The normal way to handle this is to deserialize into your application specific type, and store extraneous data in an extra field that is private but included in reserializations.

Because your application will fail if fields you need aren't there.

That can turn into an enormous amount of work to provide all the permutations of type conversions between 3+ classes, and then manually shuffle between them over and over. It's even harder when you don't have the power to add similar conversions for the classes you're trying to convert to/from.

Classes aren't a great abstraction when enforcing program invariants like "this object must at least have fields a and b." With a dict you can just have "dict(a=1, b=2, c=3)" and it works everywhere without serialization/deserialization and manual type conversions. Python's type checkers can't provide any safety for you if you do that, but that's a deficiency in the language, not the concept.

> Classes aren't a great abstraction when enforcing program invariants like "this object must at least have fields a and b."

Can you elaborate on the functional difference between

- an enhanced dictionary where certain keys are guaranteed as part of the type, and

- a record type (class, struct, whatever) with named fields?

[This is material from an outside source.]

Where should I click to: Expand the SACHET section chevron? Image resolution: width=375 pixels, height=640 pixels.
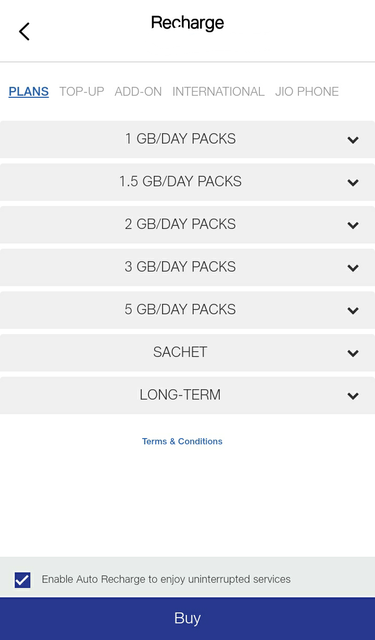click(353, 353)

This is one of the things I appreciate about languages like Go and Rust (I'm sure there are others as well). If the data is static, use a struct. If the data is dynamic, use a map/HashMap. No need to worry about TypedDict vs classes vs DataClasses vs etc, and no one uses HashMap for static data (they could, but virtually no one in those communities is such a glutton for punishment).

From Zen of Python:

> There should be one--and preferably only one--obvious way to do it

Forget about DataClasses, TypedDict etc. Can't you achieve the same in python with a class and a dict? Is there a difference, other than perhaps being overloaded with options?
A dataclass will get things like __repr__ for free.
Eq, hash, and init is also "free".
There’s also implementation differences. Accessing attributes and methods on a regular class may be slower because (IIRC) it has to do a lookup on each instance’s dict, whereas I believe dataclass implementation is more optimized (I’ve clearly forgotten the details).
Python is one of those languages where everything starts to look like a nail.
Yeah, I’ve programmed in Python professionally for about a decade and I used it for hobby stuff for about 5 years before that. I still don’t feel like I’ve mastered it, whereas I felt I had mastered Go after about ~2 years. I think Go implements Python’s “zen” a lot better than Python does.
A popular AWS API library does this and it is infuriating. AWS added a new field but the library hasn't been updated yet? Too bad, you can't use that field then!
True. Don't slap in types just because you can — add types when you need to work with your data. Most of the time, I worked with systems where my python code *was* the downstream and required data to run some business logic. In that context, types make the most sense.